Ich bin froh als ich endlich an der Reihe bin. Ich werfe meine Wanderstöcke hinunter und hangel mich hinab. Wenig später kommt schon das nächste Problem. Auf dem Bauch muss man durch ein enges Loch im Fels rutschen. Doch darin steckt gerade ein Wanderer mit seinem Rucksack fest. Als er hochschaut, erkenne ich ihn. Wir hatten uns am ersten Abend kennengelernt und dann aus den Augen verloren.
Ich gehe meinem fluchenden Mitwanderer zur Hand und bald können wir weitergehen.

20 Minuten später klart der Himmel endlich auf. Das war mit das kritischste Wetter, das ich bislang in den Bergen erlebt hatte. Jetzt kann ich wieder aufatmen.

Erleichtert steige ich im Nebel ab und komme gegen Mittag an der Pietra Piana Hütte an. 

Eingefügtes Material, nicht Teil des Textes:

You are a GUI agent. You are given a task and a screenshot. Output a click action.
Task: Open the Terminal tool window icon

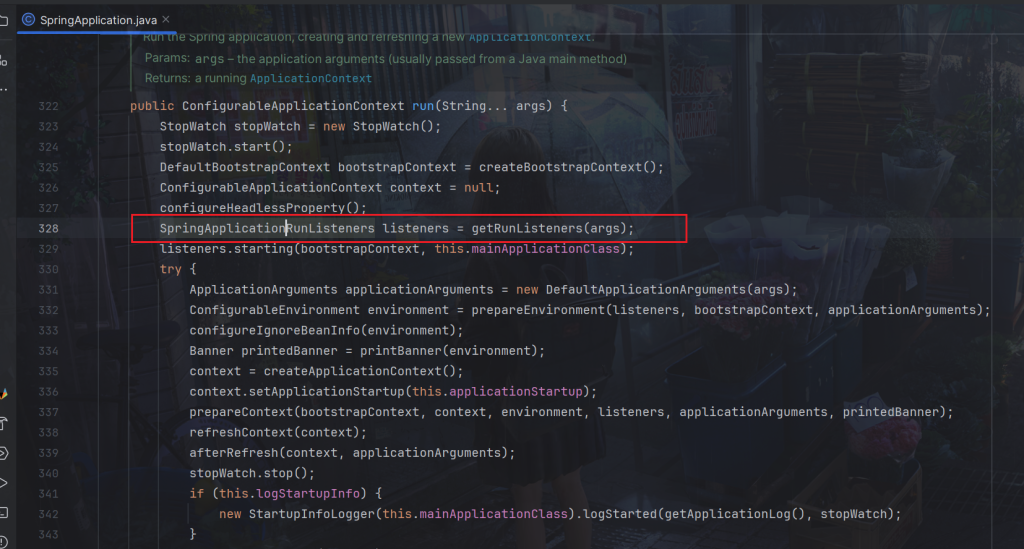3,512
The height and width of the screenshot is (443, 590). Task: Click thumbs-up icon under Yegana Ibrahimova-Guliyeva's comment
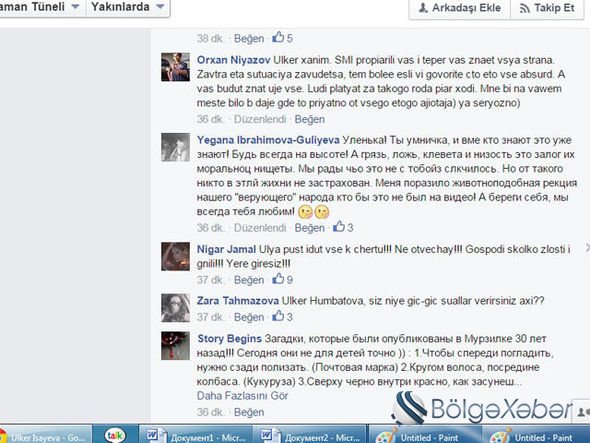coord(339,227)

Bei dem Wetter sieht das Refuge sehr uneinladend aus und ich habe keine Lust den ganzen Tag im Zelt zu hocken. Also beschließe ich erneut eine Doppeletappe zu laufen.

Von Pietra Piana gibt es zwei Wege zur Onda Hütte. Ein Weg führt über den Gebirgskamm, der andere durch das Tal. Bei schlechtem Wetter wird von letzterem abgeraten. Nach dem gerade erlebten Drama fällt die Wahl leicht. Und so trotte ich gemütlich bergab.

Das Wetter wird immer besser bis die Sonne richtig knallt. Auf Waldwegen geht es weiter vorbei an einer kleinen Bergerie und traumhaften natürlichen Pools.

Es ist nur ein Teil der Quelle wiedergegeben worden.